One of the most important uses of drills is to change muscle memory. To maximize the effectiveness of drills I recommend changing your drill patterns around. No one of these methods is as effective as using all three in rotation.
- Perform the drill for a specific longer distance, usually 25 or 50 yards, consistently working on the stroke change. Then move to the next drill in the sequence for the same distance.
- Perform the drill until you feel as if you have the skill right. Once you feel you have done it correctly move to the next drill. At first, getting the skill correct will take more stroke cycles. As you get better at the skill it should take fewer cycles.
- Perform the drill in descending cycles. Do the first drill for a specific number of stroke cycles, moving on to the next drill after the specific number of stroke cycles and then the next. Once you can successfully perform each drill in the sequence, reduce the number of cycles you do before moving to the next drill in the sequence. The goal is to get to only one cycle per drill, moving quickly between skills.

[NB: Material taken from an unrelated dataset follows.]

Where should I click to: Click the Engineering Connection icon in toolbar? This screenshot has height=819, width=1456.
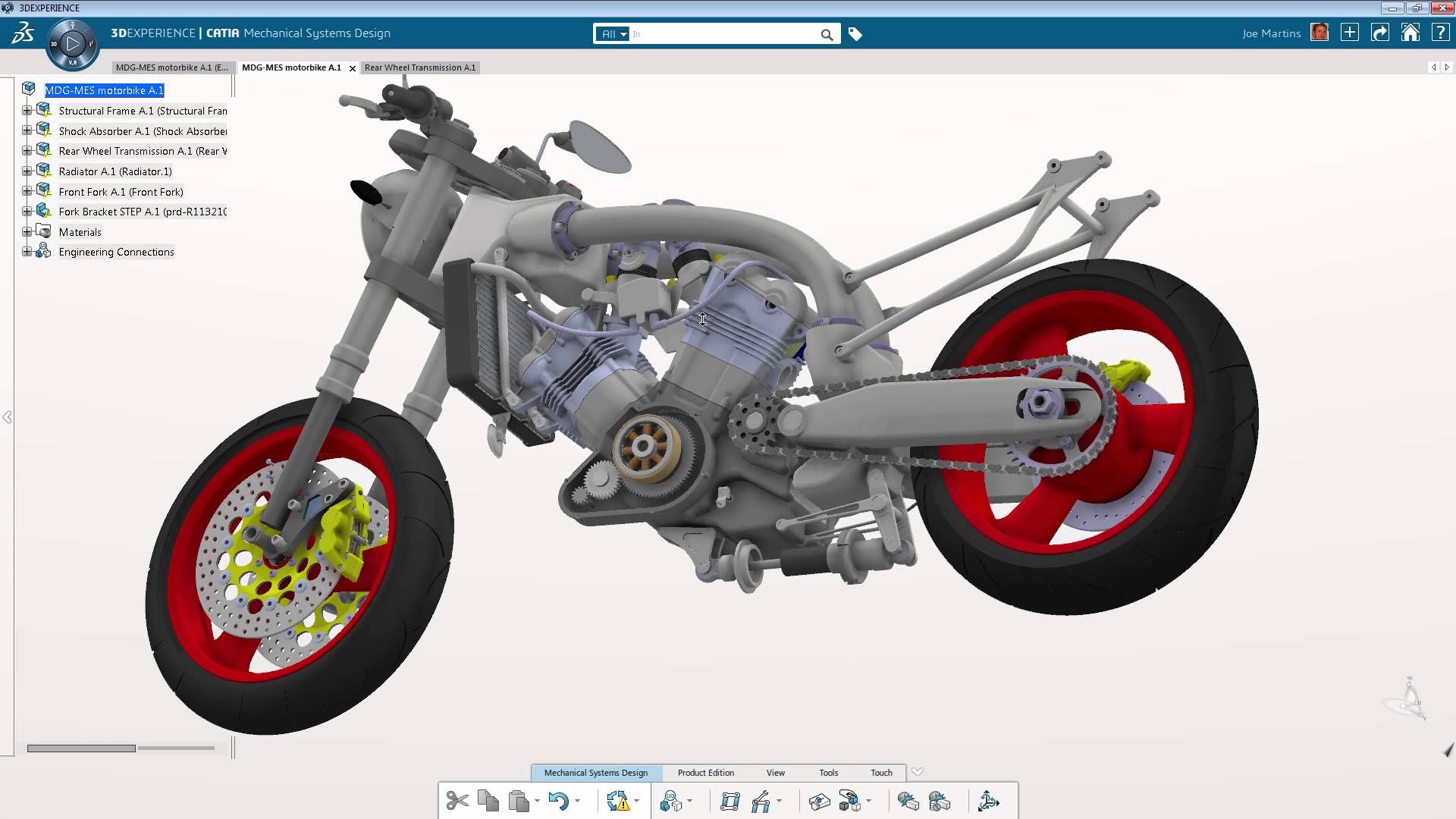pos(671,801)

Each of these works the brain and muscles differently helping foster new muscle memory. I like to use three drills in a sequence, but more or less is fine. Don’t work on more drills in a sequence than you can comfortably remember and don’t do more than five. Once you get past five you are not getting back to each skill frequently enough. To work on six items, break them into two sequences of three drills and work them separately. Keep in mind, no matter which method you are using to do drills, they don’t help if you don’t do them correctly!